Ovación

"Nada sucede por casualidad"

Jueves 09 de Noviembre de 2017

Son señales. Y muchas las que viene entregando Lionel Messi cada vez que roza el tema Newell's. No es por obligación o para quedar bien, todo lo contrario. Al menos así lo ratifican una y otra vez los que lo conocen muy bien y comparten momentos con él. "Nada sucede por casualidad", es la frase que utilizan los allegados al mejor jugador del mundo. Evitando agregar algo más, pero pintando esas palabras de rojo y negro. No sólo para alimentar la ilusión, sino de algo concreto de que en un futuro no muy lejano finalmente se pondrá la camiseta de Newell's.

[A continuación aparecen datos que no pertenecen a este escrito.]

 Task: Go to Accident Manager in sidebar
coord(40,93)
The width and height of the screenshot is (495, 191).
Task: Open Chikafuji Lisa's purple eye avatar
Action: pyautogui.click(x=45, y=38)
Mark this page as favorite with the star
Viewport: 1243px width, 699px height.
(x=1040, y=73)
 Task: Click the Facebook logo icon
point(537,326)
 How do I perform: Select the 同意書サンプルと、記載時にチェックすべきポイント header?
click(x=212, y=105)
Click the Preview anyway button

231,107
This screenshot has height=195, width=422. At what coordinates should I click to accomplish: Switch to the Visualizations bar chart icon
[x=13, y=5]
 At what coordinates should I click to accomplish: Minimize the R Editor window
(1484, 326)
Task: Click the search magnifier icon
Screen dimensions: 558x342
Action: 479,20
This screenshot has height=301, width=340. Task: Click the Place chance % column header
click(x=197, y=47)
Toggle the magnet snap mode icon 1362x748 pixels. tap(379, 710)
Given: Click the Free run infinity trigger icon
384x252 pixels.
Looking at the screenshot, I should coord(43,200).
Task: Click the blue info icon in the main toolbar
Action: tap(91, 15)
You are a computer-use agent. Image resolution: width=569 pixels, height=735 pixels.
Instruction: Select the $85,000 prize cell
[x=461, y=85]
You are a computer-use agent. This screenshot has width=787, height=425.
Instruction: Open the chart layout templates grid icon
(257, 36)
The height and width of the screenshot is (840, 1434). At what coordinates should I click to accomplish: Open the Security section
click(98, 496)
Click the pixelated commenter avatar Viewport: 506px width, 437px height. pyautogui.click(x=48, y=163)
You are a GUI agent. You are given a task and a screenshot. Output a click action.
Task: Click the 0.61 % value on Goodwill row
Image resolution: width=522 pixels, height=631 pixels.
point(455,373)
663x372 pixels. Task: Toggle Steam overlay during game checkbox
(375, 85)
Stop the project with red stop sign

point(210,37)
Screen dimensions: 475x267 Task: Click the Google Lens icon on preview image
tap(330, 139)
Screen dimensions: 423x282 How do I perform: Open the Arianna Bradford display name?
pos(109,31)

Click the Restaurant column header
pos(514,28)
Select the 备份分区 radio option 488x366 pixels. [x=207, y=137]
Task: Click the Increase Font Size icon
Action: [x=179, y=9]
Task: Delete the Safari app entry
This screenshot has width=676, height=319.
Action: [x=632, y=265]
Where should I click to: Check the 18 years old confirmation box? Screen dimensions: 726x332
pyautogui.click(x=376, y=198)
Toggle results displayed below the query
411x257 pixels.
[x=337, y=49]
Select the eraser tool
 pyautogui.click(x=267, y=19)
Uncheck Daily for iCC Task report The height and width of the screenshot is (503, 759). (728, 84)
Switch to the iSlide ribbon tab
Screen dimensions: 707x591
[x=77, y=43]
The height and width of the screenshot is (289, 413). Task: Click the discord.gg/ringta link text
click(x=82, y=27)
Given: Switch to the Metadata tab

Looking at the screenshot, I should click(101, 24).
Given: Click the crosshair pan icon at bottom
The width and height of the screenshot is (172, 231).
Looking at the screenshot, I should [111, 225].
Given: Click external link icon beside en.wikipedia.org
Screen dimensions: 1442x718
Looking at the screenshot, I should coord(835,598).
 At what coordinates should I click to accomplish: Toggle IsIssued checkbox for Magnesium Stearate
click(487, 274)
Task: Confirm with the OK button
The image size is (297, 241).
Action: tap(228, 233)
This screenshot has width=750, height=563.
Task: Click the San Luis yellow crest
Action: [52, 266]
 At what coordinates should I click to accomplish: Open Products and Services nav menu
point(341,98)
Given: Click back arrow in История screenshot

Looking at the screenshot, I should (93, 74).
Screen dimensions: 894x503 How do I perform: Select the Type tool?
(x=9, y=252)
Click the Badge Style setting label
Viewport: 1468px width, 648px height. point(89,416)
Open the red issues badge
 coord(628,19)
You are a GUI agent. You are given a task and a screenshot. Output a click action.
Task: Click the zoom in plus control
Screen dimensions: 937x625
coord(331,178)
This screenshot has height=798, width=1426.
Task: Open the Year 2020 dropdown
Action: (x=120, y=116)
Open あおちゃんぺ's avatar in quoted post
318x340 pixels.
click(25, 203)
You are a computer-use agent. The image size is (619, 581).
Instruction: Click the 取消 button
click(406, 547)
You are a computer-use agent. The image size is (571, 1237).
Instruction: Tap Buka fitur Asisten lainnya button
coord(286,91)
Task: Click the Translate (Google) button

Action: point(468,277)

Esa que lució cuando era apenas un purrete, maravillaba con su enorme calidad y se ilusionaba con "jugar en la primera de Ñuls", como dijo el 3 de septiembre de 2000 a La Capital (ver aparte).
   "Nada sucede por casualidad". Las cuatro palabras se repiten y cada vez repercuten con mayor intensidad en el Parque. Y enseguida aparecen las preguntas de si será posible su arribo o sólo un sueño difícil de cumplir. "En eso estamos trabajando. Para que se concrete ese sueño que tiene Lionel", le aseguró a Ovación una voz de suma importancia en la vida del diez.
   La realidad que atraviesa el club no invita a imaginar a Messi con la rojinegra. Ni por asomo. Todo lo contrario. Mucho se tendrá que hacer para modificar el andar institucional, preparar el Coloso para poder recibirlo y establecer un manto de tranquilidad con el fin de que pueda ser feliz. Es imposible pensar a la Pulga lidiando o viviendo en un clima como el presente. Es inimaginable pintar una situación semejante.
   En el fútbol todo es posible. Messi puede darse todos los gustos que quiera. Y en Newell's nadie dudaría en darle la llave del club. Si se concretara su arribo la realidad leprosa se transformaría, pero para bien. La economía se iría por las nubes, llegarían todo tipo de inversiones, sponsor, etcétera. El Coloso quedaría chico, por eso la necesidad dirigencial de agrandarlo. De preparar todo para que pueda volver.
   Hasta la ciudad se modificaría. ¿Está preparada para acoger al número uno del mundo? Deberá estarlo. Acomodarla para recibirlo y tenerlo en una Rosario a la que siempre abraza, menciona, recuerda. Si hasta hizo su fiesta en ella porque es "de acá" cuando tenía la posibilidad de realizarla en cualquier parte del mundo recibiendo dinero a cambio y siendo agasajado como la estrella que es. Y no, optó por sellar su amor con Antonela ante los suyos y que el mundo entero hablara también de Rosario. Ese es Leo, el que sigue conservando la humildad de siempre.
   "Nada sucede por casualidad", insiste el interlocutor y esta vez se anima a sumarle otras cuatro palabras: "Todo es por algo".